Anyway, on to the normal size Wot.......first part of the build is to make up the fuselage sides....



More later..... ::)

Its only when machines go wrong that you realise how powerful they really are!!

Reply #1
Offline drone wrote Re: Wot 4 Classic build on November 30, 2011, 00:06:55 AM
Nice one. Perhaps it'll gee me up to stick the tail end back on my 1983 mk2..... :af

there's only one f in RCMF,
               John

Reply #2
Offline brookes745 wrote Re: Wot 4 Classic build on November 30, 2011, 22:49:28 PM
More Wot action tonight........firstly, fuselage sides trimmed and tided up.



Next stage is to install the firewall. Because of the wide range of engines this model will take, (30 2 stroke up to 90 4 stroke) the position of the firewall can be varied depending on the length from the back of the mount to the propeller thrust ring. You measure this then use a table on the plan to determine how far back the firewall sits. This is the engine I will be using in the Wot...
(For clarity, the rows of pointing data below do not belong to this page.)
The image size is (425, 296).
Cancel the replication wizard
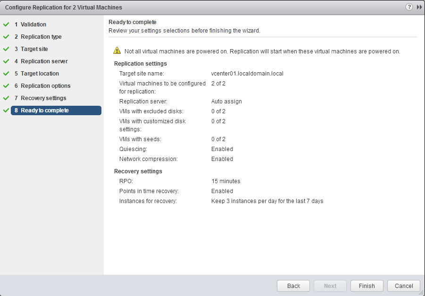(x=403, y=286)
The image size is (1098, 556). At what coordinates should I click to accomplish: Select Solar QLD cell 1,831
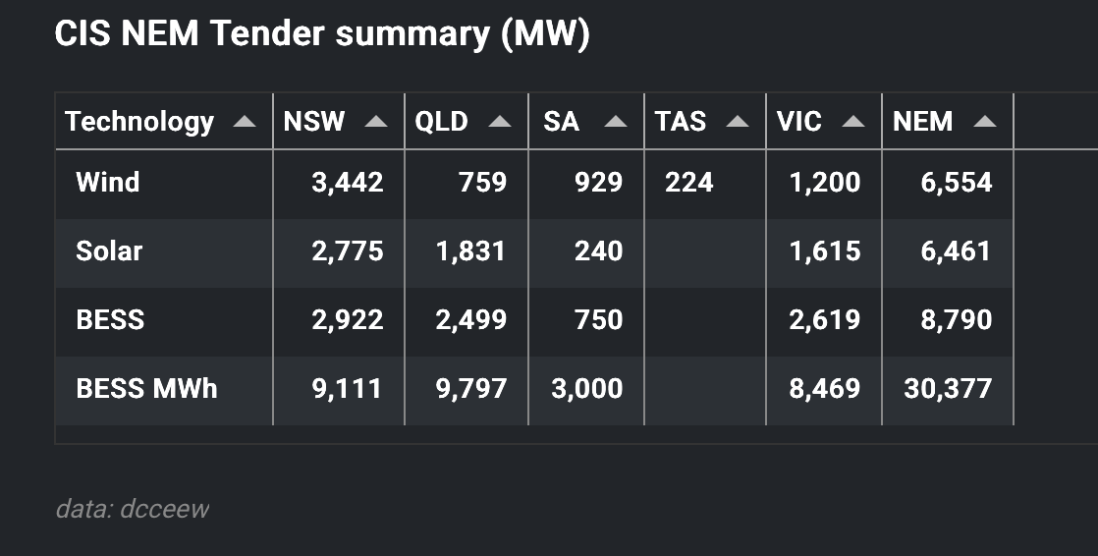pyautogui.click(x=470, y=251)
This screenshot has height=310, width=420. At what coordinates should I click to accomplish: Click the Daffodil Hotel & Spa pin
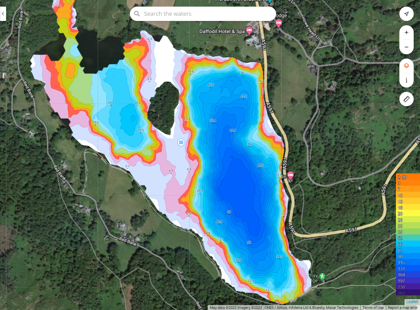(x=249, y=30)
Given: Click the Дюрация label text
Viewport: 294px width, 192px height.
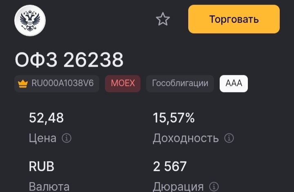Looking at the screenshot, I should click(x=178, y=187).
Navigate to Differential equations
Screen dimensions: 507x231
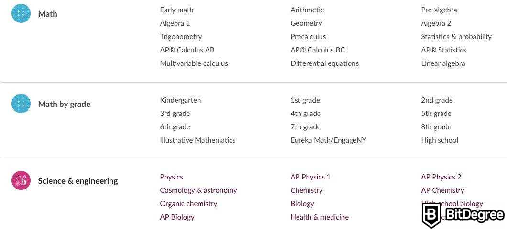click(x=324, y=63)
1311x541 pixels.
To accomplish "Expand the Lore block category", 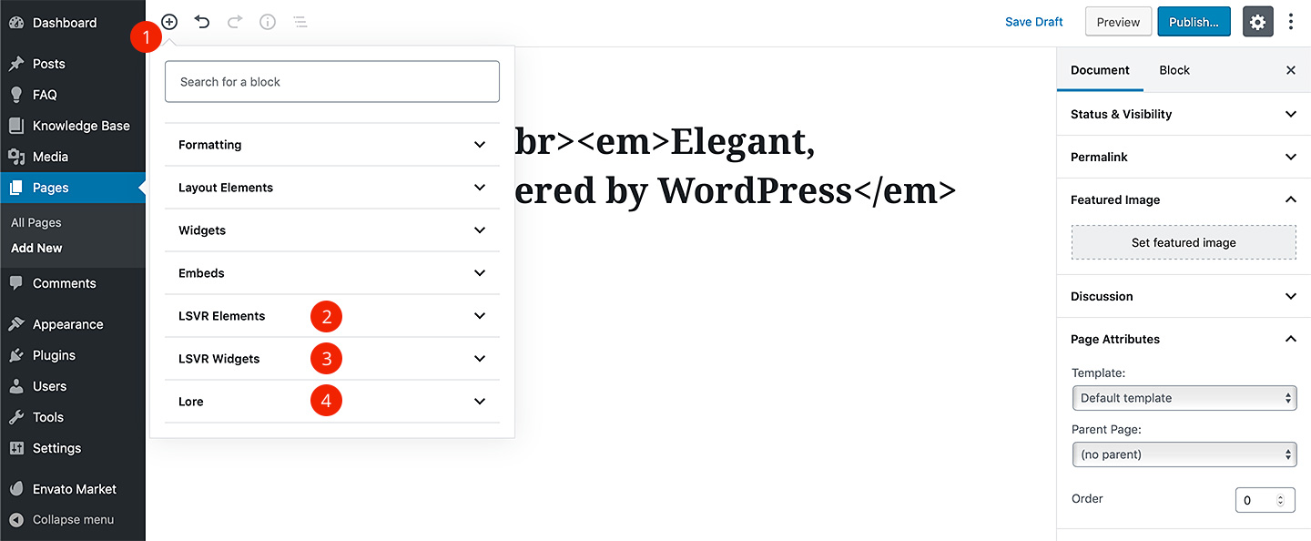I will tap(332, 402).
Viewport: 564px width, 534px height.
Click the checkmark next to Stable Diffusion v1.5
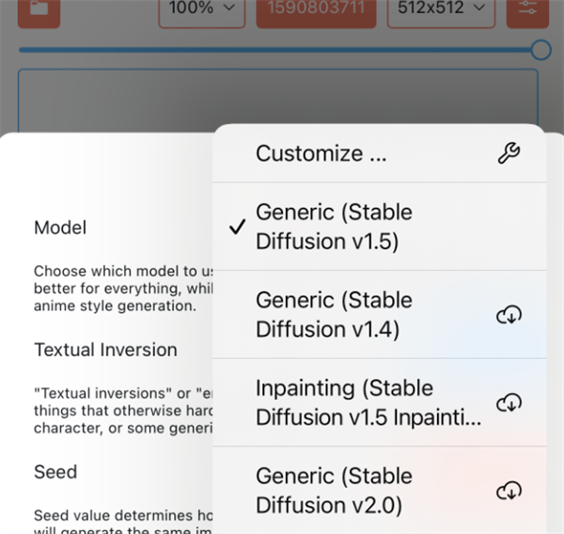(238, 227)
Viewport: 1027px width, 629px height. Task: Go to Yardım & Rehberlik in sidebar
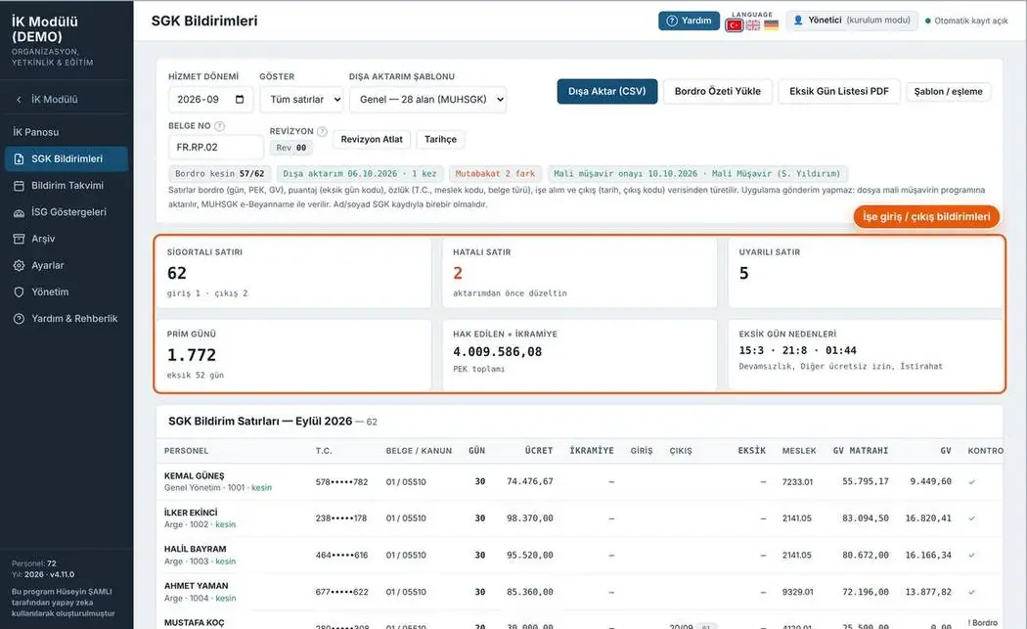coord(67,319)
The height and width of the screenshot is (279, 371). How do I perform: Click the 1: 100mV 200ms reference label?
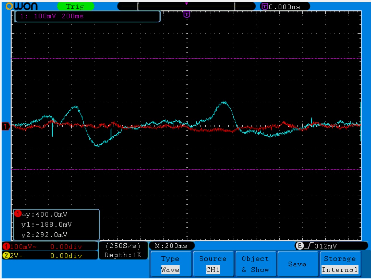tap(87, 16)
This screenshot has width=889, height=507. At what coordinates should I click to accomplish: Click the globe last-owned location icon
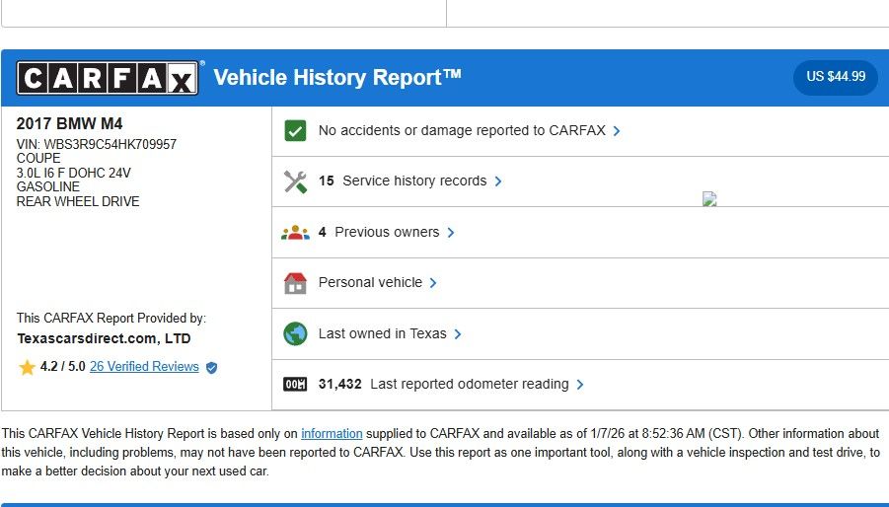[x=295, y=333]
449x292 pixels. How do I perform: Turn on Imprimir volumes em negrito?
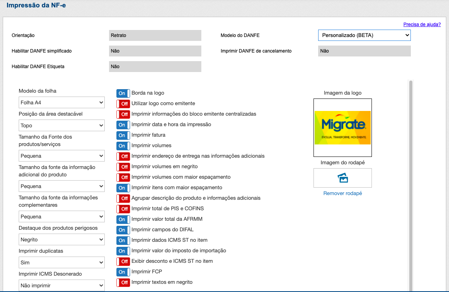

....an OS 55 AX, which has a measurement of 4 inches which translates to an offset of 1/4 inch. With this determined the firewall and the other front formers were fitted..



Finally for tonight the other fuselage side was glued in place....



More soon... ::)


Its only when machines go wrong that you realise how powerful they really are!!

Reply #3
Online paulellis wrote Re: Wot 4 Classic build on December 01, 2011, 13:29:27 PM
Quote
but I would rather saw my foot off with a blunt hack saw than buy an ARTF. So, until Mr Foss gets his finger out and kits the XL, I intend to build my own, especially as the cowling and undercarriage are available as spares.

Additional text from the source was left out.